What Dogs of Instagram Can Teach You About Marketing

The user-generated feed of dog photos has become a hashtag and, in a way, an online movement. The couple behind ‘Dogs of Instagram’ started it as a pet project and now have four million followers and a very successful ecommerce business.

The founders used a formula they don’t teach in business school:

1. Start an Instagram account about something you love

2. Lovingly build a community around that shared passion and watch the numbers grow

3. Translate that community into a growing media & a retail business beloved by customers

Oh, and along the way, find the love of your life. This is the story of Dogs of Instagram, an immensely popular Instagram account, and Lucy & Co, the business that grew out of it.

When husband-and-wife duo Ahmed El Shourbagy and Ashley Paguyo El Shourbagy met in July 2011, Ahmed had been posting photos to his new Instagram account, @dogsofinstagram, for a week and a half. Ahmed had an interest in social media and an itch to do something entrepreneurial. When he posted a photo of his Boston terrier, Lucy, to Instagram, he noticed that it got a lot more likes and comments than some of his other early photos. This aligned with his observation that many of the most popular photos on the platform at any given time were photos of dogs.

One of their first dates was a brainstorming session for the account.

“We didn’t have hopes or aspirations of it becoming our full-time job or monetization, but we knew that we were onto something. It was really fun, in the very early days, to sit down and say, ‘Where do we want to see this grow? What are our goals and our objectives? What are some of the values that @dogsofinstagram stands by?” – Ashley Paguyo El Shourbagy, Co-Founder Lucy & Co.


Now, more than six years in, @dogsofinstagram has 4 million followers and they’ve spun off a ecommerce business built on Shopify that sells dog products, called Lucy & Co. named after their terrier.

@Dogsofinstagram is powered by followers submitting content. When Ahmed created the account, he was just posting generic dog pictures to the account to get it started, but from the outset, he specified an email address in the bio where people could submit their photos. He received his first submission when he had only 70 followers. Today, the Twin-Cities-based couple receives between 100 to 300 submissions per day.
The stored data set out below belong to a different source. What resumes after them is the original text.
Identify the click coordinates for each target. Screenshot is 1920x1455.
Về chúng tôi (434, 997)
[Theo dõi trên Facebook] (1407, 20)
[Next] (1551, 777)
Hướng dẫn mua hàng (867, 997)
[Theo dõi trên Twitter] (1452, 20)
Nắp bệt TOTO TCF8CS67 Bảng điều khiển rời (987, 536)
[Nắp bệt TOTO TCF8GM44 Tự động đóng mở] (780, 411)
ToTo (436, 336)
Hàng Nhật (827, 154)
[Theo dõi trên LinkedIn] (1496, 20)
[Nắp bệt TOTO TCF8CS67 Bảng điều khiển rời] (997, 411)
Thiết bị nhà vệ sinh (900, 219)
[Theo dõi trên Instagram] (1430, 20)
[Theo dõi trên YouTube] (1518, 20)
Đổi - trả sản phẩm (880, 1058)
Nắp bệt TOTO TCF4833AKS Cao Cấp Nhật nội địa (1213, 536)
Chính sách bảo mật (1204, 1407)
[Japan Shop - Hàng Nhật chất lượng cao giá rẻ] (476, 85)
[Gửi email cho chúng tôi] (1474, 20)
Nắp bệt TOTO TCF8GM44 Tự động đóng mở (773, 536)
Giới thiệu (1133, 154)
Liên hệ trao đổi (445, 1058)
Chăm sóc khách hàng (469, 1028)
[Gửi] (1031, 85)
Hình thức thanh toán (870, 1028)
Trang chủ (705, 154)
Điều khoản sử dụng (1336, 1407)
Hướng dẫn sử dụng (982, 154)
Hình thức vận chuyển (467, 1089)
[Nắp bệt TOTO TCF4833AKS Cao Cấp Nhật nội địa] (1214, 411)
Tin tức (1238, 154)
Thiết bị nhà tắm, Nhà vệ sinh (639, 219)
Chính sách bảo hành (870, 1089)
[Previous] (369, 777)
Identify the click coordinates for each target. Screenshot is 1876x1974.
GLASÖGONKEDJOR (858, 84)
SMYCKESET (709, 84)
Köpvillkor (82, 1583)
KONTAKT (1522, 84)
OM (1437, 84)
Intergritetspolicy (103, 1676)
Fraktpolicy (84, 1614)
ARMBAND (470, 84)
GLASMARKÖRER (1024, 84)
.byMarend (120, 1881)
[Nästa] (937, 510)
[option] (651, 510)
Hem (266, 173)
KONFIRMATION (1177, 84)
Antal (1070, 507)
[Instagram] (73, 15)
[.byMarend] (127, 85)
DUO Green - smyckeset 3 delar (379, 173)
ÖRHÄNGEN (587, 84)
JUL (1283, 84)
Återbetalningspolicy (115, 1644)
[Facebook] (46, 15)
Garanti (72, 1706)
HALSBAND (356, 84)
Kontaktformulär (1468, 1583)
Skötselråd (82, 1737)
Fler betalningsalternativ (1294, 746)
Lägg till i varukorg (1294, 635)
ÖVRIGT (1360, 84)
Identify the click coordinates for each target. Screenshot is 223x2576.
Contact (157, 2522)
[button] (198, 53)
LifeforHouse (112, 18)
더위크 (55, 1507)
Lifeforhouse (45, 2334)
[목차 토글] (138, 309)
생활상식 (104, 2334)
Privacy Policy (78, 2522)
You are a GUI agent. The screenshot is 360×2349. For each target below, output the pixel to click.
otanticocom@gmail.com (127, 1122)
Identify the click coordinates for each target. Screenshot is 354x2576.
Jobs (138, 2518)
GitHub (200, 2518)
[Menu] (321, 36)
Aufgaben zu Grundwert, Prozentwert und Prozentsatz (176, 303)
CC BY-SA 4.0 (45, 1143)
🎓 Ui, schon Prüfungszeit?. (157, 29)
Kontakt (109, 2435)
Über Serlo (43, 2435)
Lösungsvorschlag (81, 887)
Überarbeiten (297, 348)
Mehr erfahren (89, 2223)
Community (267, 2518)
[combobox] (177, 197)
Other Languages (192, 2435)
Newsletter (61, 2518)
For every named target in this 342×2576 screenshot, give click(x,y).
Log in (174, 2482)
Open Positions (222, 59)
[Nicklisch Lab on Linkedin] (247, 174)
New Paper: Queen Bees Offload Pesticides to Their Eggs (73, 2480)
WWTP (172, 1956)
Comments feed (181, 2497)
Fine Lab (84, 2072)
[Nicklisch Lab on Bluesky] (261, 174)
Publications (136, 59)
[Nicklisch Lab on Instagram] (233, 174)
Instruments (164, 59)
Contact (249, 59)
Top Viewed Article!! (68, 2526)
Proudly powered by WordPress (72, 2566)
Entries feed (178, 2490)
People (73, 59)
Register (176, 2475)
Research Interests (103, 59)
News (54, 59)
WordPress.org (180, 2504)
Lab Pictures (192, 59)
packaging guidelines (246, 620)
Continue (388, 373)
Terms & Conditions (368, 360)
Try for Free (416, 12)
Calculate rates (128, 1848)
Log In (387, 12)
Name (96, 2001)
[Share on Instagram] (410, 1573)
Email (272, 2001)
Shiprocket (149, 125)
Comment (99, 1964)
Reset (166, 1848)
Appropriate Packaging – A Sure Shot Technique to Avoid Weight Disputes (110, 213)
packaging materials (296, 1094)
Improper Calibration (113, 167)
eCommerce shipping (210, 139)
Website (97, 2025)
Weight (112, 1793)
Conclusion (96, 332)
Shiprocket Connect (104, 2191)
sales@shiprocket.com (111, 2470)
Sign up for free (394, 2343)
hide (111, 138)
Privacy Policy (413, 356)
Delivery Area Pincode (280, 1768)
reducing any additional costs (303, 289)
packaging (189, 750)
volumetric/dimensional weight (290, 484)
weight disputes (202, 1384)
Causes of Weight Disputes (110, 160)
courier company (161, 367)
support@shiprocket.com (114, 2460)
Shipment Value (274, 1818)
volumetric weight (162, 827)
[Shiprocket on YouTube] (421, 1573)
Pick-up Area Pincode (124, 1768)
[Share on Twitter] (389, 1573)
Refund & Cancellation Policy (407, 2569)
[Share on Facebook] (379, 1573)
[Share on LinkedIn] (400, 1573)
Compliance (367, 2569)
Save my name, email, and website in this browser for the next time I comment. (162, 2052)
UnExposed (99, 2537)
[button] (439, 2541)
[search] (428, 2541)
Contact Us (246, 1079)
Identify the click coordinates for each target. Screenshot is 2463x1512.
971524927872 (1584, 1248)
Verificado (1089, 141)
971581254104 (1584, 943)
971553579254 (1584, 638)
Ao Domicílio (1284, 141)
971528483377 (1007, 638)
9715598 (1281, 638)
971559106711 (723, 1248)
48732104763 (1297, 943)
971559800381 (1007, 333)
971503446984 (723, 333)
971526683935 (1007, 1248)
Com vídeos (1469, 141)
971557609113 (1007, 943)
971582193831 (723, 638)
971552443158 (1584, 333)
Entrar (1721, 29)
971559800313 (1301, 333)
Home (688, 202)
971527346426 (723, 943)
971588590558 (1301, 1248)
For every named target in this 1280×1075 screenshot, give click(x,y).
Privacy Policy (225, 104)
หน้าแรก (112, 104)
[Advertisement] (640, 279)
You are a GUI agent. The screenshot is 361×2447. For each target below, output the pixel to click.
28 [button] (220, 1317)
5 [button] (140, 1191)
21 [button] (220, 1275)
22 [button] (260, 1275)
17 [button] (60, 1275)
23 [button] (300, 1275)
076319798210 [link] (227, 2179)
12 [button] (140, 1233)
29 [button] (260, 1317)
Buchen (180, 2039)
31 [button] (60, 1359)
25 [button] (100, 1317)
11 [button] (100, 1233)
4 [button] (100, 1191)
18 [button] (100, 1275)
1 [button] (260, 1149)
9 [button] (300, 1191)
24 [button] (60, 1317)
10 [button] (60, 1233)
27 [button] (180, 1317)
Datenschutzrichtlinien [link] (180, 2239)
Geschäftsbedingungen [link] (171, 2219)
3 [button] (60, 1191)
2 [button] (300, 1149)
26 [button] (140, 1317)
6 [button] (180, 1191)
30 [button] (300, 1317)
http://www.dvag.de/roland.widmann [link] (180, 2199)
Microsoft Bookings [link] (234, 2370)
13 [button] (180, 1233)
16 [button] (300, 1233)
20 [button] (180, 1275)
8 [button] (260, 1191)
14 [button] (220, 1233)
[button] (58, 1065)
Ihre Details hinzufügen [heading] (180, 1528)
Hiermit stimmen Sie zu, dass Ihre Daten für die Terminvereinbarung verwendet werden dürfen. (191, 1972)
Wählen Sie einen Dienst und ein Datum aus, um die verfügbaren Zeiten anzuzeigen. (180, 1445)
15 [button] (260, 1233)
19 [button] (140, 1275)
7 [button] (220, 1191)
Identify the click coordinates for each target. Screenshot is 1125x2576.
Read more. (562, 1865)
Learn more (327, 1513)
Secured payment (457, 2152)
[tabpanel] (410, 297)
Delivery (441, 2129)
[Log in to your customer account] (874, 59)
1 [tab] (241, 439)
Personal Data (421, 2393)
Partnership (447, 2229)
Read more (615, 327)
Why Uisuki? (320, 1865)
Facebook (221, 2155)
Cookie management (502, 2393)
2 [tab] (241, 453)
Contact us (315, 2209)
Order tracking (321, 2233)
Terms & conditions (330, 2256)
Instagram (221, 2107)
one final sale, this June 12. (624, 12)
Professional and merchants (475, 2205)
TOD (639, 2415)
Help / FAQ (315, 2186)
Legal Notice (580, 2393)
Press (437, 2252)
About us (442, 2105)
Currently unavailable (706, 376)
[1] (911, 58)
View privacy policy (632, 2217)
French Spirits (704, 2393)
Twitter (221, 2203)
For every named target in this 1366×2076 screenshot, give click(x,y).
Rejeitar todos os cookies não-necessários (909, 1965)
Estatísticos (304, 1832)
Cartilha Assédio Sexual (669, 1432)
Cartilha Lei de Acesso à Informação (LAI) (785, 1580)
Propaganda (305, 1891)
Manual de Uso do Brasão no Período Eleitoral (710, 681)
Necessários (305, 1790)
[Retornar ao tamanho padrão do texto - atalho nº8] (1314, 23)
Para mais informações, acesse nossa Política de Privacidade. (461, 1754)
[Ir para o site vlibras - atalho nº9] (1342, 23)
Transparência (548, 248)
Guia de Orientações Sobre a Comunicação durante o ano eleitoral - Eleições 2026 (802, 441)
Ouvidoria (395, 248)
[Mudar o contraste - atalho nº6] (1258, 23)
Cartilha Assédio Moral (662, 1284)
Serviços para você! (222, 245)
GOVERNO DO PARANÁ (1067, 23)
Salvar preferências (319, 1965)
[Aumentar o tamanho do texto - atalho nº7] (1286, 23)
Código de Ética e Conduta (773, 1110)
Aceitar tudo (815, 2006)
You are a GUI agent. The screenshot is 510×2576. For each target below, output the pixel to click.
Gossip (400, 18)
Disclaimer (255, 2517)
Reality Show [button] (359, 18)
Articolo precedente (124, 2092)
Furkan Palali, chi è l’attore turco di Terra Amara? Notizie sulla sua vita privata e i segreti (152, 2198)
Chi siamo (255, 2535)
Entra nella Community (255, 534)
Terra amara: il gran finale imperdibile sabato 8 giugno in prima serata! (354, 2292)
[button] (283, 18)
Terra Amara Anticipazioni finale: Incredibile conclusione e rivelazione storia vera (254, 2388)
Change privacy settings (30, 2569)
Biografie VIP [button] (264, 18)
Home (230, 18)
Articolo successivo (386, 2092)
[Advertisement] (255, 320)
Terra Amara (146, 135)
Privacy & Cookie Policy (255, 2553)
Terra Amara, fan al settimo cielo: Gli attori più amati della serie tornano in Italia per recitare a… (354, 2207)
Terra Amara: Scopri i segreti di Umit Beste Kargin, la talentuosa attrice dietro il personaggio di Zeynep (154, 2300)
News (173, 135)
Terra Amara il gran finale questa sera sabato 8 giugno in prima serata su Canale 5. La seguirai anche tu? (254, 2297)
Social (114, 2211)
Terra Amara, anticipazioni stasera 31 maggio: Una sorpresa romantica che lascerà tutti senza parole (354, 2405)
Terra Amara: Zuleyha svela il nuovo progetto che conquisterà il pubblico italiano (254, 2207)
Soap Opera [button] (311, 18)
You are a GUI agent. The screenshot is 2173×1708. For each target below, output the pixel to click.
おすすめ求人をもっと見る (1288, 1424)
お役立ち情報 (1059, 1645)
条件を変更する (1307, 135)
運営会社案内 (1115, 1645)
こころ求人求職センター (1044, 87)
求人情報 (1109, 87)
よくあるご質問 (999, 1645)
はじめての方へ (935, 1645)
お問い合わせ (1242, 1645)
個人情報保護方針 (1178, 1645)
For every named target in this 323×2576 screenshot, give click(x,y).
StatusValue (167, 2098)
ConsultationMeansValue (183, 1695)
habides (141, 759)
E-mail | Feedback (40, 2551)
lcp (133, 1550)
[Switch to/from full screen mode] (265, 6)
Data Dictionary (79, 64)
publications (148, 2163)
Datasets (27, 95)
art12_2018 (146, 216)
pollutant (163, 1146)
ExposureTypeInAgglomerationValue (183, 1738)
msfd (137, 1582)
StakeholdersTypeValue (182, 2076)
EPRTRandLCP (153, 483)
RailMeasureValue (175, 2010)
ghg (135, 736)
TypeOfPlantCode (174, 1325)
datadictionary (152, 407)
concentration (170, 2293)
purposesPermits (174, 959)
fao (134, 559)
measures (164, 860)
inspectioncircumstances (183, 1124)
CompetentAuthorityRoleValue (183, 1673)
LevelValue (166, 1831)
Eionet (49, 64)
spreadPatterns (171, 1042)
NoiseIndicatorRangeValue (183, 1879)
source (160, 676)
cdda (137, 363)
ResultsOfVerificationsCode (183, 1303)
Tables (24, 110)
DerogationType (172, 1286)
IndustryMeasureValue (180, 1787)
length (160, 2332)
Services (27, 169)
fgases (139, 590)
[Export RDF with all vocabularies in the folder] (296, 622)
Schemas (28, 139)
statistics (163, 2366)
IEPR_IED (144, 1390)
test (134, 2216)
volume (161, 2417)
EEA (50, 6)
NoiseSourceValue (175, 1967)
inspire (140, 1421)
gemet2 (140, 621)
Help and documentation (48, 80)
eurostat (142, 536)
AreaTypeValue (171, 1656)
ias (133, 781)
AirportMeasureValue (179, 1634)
It wasn’t like having a million followers on Instagram meant that we could just open any ecommerce company and make a ton of sales. That’s what people think, but it couldn’t be further from the truth. We really had to work hard at product. We had to do everything that any other ecommerce startup would have to do. We have to be very thoughtful about what we’re making and we have to market it in a way that resonates with people.

The only difference is, we had sort of this free and organic marketing channel to use. But if your stuff’s not good, if it’s not priced right, if you can’t get it to the customer, you can’t have good customer service, it still won’t work. So, it’s been a slow process growing Lucy & Co., but I think that’s the right way to do it. ” – Ahmed El Shourbagy, Co-Founder Lucy & Co.